++++ Excerpt provided
Gordon Campbell on Key’s offer to take in Aussie boat people
Gordon Campbell on John Key’s offer to take in Aussie boat people
by Gordon Campbell
In the past, successive Labour and National led governments have been happy to use the poisonous term “queue jumping” to describe people trying to exercise their UN Refugee Convention-based right to reach these shores and claim political asylum. When it comes to claims for political asylum, there is no queue. All claims must be assessed and where they are well founded grounds for political persecution, asylum must be granted. Political asylum is a totally different procedure – or should be – from the UN refugee quota of 750 which New Zealand agrees to take each year. Less than a year ago, Deputy Prime Minister Bill English was happy to blur this distinction, presumably in order to whip up public hostility:
Mr. English said the New Zealand Government did have plans in place for if asylum seekers arrived in New Zealand without going through the proper United Nations processes.
"If they turn up here without going through the proper refugee process then they're certainly trying to jump the queue on other refugees."
No, they’re not – as even a cursory glance at the UN Refugee Convention would confirm. Similarly, the government used the bogus “queue jumping” rhetoric at a parliamentary press conference last year to justify its Immigration Amendment Bill, which aims to establish Aussie-like detention measures here when (and if) boat people ever reach New Zealand. Less than a year ago, when then-Immigration Minister Nathan Guy introduced this noxious Bill to Parliament, he strongly criticised the people-smugglers exploiting the needs of boat people, and re-stated the government’s commitment to our annual intake of 750 under the annual UN intake:
The Government, of course, is committed to upholding New Zealand’s obligations under international law and New Zealand’s reputation as a good international citizen. We will continue to accept 750 refugees per year through the United Nations High Commissioner for Refugees process. This is the appropriate way to come to New Zealand as a refugee and we expect proper immigration processes to be followed.
On the weekend however, the Key government suddenly did an about turn. Encouraging the people-smugglers went off the radar. New Zealand agreed to take 150 boat people currently detained by the Australians in the likes of Papua New Guinea and Nauru - and moreover, this new intake would be allowed to displace those who would otherwise have come to New Zealand via our annual UN quota. To win brownie points with the Australians, we seem willing to undermine the UN quota system and boost the people smuggling industry - at the expense of those refugees waiting in UN camps in Africa and Asia to be vetted by the current UNHCR process.
++++++++
**Written instruction A**:
Render this sentence from the column into Spanish: "When it comes to claims for political asylum, there is no queue."
**Written instruction B**:
In one to three sentences, explain why the column rejects calling asylum seekers who arrive in New Zealand "queue jumping."
**Written instruction C**:
Copy out everything in the column from "On the weekend" down to "current UNHCR process.".
++++ Data section
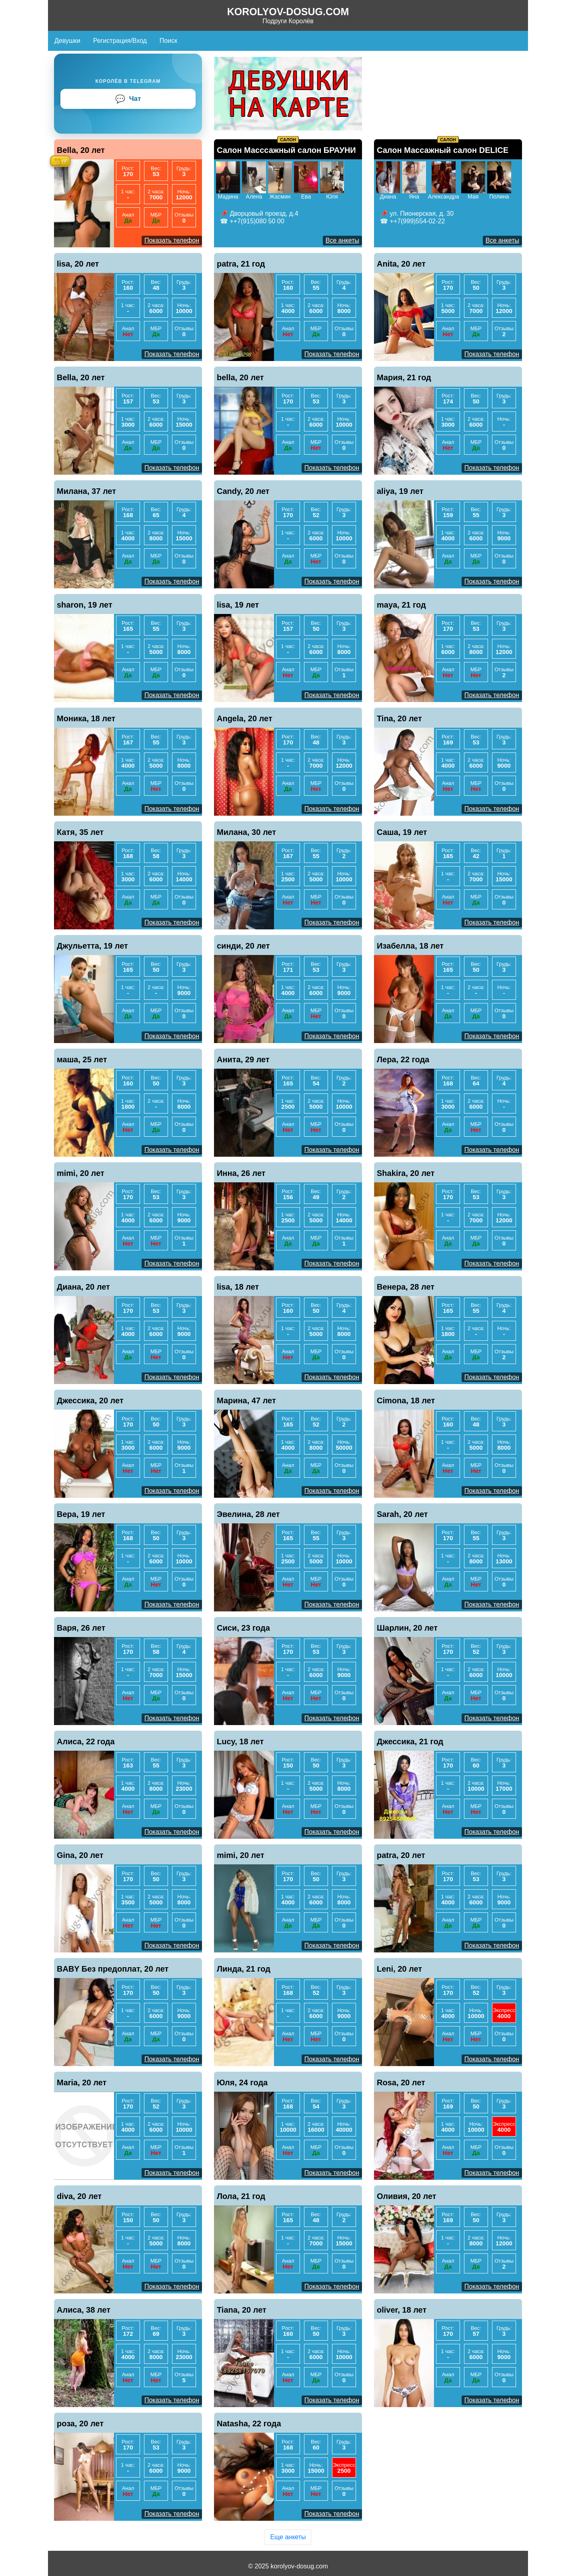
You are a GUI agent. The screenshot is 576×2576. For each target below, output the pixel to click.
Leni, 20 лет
++++++++
**Full response A**:
En lo que respecta a las solicitudes de asilo político, no hay cola.

**Full response B**:
The column says there is no queue for political asylum: every claim must be assessed, and asylum must be granted where there are well-founded grounds of political persecution. It also calls asylum a totally different procedure from the UN refugee quota of 750 that New Zealand takes each year, so these claimants are not jumping ahead of other refugees.

**Full response C**:
On the weekend however, the Key government suddenly did an about turn. Encouraging the people-smugglers went off the radar. New Zealand agreed to take 150 boat people currently detained by the Australians in the likes of Papua New Guinea and Nauru - and moreover, this new intake would be allowed to displace those who would otherwise have come to New Zealand via our annual UN quota. To win brownie points with the Australians, we seem willing to undermine the UN quota system and boost the people smuggling industry - at the expense of those refugees waiting in UN camps in Africa and Asia to be vetted by the current UNHCR process.